/ˈreɪ.di.əl ˈsɪm.ə.tri/
Radial symmetry
noun · composition theory
What it is
In radial symmetry the elements of a composition are distributed around a centre at regular angular intervals, so a rotation by the right amount maps the figure onto itself. Where bilateral symmetry has a single mirror axis dividing left from right, radial symmetry has a point of focus and any number of arms — three, four, six, twelve, or a continuous sweep. The result reads as centred and self-contained; nothing escapes toward an edge.
The order of the symmetry is the number of identical positions in one full turn. A figure with six-fold order is a special case — hexagonal symmetry — but radial symmetry is the broader family that also covers five-fold rosettes, eight-fold stars, and the wheel. Because attention collapses toward the centre, radial layouts carry a strong sense of stillness and completion.
Etymology
The term joins Latin radius (the spoke of a wheel, or a ray) with symmetria (commensurate measure). It entered scientific and artistic usage through nineteenth-century biology, where it describes the body plan of starfish and jellyfish, and was carried into design vocabulary as the counterpart to bilateral symmetry. Hermann Weyl's Symmetry set the term within the general theory of rotation groups.
Examples in use
A Gothic rose window is built on radial symmetry: tracery petals radiate from a central oculus at equal angles. The Sri Yantra resolves nine interlocking triangles into a strict radial order around the central bindu point, the example Robert Lawlor analyses in Sacred Geometry.

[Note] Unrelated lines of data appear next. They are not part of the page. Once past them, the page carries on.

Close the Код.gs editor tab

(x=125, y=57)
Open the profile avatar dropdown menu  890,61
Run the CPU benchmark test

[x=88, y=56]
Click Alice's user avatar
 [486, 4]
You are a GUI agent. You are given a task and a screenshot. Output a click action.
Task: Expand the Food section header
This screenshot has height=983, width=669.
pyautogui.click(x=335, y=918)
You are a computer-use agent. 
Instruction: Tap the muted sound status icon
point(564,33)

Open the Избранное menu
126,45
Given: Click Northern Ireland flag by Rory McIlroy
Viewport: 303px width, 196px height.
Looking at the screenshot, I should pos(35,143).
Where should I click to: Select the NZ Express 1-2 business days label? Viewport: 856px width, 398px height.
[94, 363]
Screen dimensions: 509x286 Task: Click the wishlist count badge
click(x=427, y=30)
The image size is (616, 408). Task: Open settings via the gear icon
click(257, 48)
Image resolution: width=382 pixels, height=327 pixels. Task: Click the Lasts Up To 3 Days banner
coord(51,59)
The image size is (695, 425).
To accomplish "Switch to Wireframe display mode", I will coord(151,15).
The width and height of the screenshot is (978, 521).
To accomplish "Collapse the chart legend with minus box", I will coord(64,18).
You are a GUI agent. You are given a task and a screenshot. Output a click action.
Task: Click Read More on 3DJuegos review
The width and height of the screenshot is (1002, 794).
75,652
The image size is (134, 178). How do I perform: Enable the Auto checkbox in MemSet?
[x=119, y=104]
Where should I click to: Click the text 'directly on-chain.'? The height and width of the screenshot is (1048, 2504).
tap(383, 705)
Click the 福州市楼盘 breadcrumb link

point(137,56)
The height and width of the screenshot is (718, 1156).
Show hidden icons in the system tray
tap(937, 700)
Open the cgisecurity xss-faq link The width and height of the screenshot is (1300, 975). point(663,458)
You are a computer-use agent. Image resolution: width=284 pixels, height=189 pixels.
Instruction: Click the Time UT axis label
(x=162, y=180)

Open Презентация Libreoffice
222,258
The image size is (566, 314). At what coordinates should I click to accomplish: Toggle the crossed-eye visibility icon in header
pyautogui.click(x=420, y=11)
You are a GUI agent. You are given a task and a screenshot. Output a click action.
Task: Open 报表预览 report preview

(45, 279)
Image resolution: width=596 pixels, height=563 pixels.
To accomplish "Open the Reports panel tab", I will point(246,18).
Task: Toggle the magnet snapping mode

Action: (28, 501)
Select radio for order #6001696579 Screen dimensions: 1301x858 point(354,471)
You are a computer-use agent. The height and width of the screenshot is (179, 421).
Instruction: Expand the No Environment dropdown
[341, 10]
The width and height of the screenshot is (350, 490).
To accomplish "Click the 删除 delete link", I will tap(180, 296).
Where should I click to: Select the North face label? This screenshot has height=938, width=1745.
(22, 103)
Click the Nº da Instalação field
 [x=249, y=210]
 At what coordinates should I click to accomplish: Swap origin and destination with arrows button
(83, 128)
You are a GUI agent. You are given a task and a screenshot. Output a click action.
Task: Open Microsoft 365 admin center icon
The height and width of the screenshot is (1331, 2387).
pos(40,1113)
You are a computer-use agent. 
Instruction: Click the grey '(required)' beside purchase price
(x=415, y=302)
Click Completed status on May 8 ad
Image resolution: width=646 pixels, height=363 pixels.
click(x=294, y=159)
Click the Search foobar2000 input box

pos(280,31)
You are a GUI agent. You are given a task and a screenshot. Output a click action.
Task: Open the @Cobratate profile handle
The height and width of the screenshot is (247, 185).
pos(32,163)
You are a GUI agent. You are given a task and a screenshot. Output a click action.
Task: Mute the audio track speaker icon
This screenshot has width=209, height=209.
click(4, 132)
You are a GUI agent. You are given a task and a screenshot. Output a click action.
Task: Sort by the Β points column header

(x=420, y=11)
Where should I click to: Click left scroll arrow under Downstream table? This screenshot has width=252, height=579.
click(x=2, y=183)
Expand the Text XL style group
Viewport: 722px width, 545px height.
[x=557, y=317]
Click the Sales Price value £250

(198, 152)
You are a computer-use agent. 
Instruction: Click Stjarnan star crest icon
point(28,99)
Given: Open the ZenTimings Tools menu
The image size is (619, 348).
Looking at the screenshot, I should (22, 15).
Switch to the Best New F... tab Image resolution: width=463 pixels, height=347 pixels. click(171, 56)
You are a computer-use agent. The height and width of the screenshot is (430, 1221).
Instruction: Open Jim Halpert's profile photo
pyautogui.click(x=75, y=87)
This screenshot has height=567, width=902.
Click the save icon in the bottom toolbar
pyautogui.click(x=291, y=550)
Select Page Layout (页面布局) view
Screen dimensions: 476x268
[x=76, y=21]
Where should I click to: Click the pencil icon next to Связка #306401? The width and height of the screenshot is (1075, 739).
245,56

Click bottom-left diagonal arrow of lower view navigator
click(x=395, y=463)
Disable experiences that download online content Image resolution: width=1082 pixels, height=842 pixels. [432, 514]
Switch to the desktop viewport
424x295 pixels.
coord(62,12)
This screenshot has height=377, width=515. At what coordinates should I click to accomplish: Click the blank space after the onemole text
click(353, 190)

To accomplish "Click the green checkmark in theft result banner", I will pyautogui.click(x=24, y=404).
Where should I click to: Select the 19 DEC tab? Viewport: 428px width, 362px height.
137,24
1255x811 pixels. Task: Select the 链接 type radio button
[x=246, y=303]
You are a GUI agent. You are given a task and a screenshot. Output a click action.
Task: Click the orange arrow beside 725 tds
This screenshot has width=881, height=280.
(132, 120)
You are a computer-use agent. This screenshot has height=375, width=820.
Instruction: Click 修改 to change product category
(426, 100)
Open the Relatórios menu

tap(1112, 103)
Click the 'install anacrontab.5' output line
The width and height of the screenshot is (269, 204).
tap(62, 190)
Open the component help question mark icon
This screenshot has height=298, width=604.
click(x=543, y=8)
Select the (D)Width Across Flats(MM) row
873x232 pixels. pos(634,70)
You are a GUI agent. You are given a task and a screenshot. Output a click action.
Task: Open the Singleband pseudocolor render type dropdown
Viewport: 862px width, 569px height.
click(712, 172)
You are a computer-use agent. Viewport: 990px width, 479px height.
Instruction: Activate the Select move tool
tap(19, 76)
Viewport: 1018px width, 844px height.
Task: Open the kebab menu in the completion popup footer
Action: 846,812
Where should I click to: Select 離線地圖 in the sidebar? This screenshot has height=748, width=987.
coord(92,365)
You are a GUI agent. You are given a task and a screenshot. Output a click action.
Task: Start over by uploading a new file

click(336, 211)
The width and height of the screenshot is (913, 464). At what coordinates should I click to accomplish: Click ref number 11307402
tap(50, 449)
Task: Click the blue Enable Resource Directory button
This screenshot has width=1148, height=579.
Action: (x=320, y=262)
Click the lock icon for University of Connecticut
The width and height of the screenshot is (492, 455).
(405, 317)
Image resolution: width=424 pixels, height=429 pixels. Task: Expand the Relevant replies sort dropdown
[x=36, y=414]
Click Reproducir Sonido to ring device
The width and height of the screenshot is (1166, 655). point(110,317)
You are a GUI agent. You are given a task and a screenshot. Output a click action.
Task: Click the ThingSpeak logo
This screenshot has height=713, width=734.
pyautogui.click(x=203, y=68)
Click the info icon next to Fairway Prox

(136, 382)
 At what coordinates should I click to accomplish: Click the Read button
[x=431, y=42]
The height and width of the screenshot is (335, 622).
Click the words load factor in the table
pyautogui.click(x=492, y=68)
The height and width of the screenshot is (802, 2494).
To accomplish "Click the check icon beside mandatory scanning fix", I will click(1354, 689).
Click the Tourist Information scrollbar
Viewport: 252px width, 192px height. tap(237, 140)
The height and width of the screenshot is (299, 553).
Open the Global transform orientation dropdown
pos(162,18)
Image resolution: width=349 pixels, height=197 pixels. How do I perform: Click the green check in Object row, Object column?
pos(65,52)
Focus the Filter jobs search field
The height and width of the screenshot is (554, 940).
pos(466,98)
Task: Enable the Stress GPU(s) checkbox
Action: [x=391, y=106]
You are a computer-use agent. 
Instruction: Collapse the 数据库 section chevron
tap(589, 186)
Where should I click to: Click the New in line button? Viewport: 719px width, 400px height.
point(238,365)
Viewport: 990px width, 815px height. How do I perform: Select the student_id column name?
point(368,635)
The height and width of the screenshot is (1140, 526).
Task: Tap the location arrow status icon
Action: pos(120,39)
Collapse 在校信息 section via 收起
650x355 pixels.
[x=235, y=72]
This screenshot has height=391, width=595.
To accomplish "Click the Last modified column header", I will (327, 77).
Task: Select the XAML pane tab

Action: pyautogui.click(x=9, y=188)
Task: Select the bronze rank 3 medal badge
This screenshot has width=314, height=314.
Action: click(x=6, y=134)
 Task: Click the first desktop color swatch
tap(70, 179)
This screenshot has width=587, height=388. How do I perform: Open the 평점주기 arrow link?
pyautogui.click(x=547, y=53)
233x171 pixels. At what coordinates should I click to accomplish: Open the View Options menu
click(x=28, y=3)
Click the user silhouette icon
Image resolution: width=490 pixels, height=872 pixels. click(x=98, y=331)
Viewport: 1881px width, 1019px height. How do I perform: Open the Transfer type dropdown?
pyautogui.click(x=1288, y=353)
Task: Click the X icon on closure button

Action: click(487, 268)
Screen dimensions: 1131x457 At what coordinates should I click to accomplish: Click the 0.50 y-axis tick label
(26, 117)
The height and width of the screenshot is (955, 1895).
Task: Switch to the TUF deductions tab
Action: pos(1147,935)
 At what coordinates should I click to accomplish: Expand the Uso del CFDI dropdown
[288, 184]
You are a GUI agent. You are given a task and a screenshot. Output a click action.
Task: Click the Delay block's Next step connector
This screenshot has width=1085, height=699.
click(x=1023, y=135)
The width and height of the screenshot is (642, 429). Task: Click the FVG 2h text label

Designers use radial symmetry to fix attention — a wheel diagram, a compass rose, or a logo that must hold from any rotation. The mandala is its most complete expression, organising concentric rings of ornament around a single point.
References
- Weyl, Hermann. Symmetry. Princeton Univ. Press (1952). ISBN 0-691-02374-3.
- Lawlor, Robert. Sacred Geometry: Philosophy and Practice. Thames & Hudson (1982). ISBN 0-500-81030-3.